### The data

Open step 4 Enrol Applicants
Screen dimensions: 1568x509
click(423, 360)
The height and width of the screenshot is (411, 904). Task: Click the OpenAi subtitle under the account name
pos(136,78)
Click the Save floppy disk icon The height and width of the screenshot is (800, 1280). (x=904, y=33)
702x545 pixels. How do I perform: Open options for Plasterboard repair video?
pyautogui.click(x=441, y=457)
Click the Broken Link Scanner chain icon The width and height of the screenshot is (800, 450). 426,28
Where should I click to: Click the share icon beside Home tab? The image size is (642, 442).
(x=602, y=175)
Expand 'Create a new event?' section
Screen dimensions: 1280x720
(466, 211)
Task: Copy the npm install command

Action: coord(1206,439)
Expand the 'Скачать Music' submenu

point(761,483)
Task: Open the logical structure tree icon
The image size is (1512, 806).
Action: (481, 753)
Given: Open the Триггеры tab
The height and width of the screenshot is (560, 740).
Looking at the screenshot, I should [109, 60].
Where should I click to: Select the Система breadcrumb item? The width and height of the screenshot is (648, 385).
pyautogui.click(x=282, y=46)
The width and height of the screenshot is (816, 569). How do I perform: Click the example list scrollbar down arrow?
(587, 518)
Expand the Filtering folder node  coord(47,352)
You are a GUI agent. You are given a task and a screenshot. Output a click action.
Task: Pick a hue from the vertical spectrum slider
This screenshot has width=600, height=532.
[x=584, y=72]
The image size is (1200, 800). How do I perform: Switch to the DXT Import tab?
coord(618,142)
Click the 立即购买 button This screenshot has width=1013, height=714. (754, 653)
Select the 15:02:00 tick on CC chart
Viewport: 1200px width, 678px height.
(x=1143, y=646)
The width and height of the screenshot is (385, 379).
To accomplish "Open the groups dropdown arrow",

######

_Exercise objective_: Set all of the material down once more, unchanged.

_Response_:
Open step 4 Enrol Applicants
Screen dimensions: 1568x509
click(423, 360)
The height and width of the screenshot is (411, 904). Task: Click the OpenAi subtitle under the account name
pos(136,78)
Click the Save floppy disk icon The height and width of the screenshot is (800, 1280). (x=904, y=33)
702x545 pixels. How do I perform: Open options for Plasterboard repair video?
pyautogui.click(x=441, y=457)
Click the Broken Link Scanner chain icon The width and height of the screenshot is (800, 450). 426,28
Where should I click to: Click the share icon beside Home tab? The image size is (642, 442).
(x=602, y=175)
Expand 'Create a new event?' section
Screen dimensions: 1280x720
(466, 211)
Task: Copy the npm install command

Action: coord(1206,439)
Expand the 'Скачать Music' submenu

point(761,483)
Task: Open the logical structure tree icon
The image size is (1512, 806).
Action: (481, 753)
Given: Open the Триггеры tab
The height and width of the screenshot is (560, 740).
Looking at the screenshot, I should [109, 60].
Where should I click to: Select the Система breadcrumb item? The width and height of the screenshot is (648, 385).
pyautogui.click(x=282, y=46)
The width and height of the screenshot is (816, 569). How do I perform: Click the example list scrollbar down arrow?
(587, 518)
Expand the Filtering folder node  coord(47,352)
You are a GUI agent. You are given a task and a screenshot. Output a click action.
Task: Pick a hue from the vertical spectrum slider
This screenshot has width=600, height=532.
[x=584, y=72]
The image size is (1200, 800). How do I perform: Switch to the DXT Import tab?
coord(618,142)
Click the 立即购买 button This screenshot has width=1013, height=714. (754, 653)
Select the 15:02:00 tick on CC chart
Viewport: 1200px width, 678px height.
(x=1143, y=646)
The width and height of the screenshot is (385, 379).
To accomplish "Open the groups dropdown arrow",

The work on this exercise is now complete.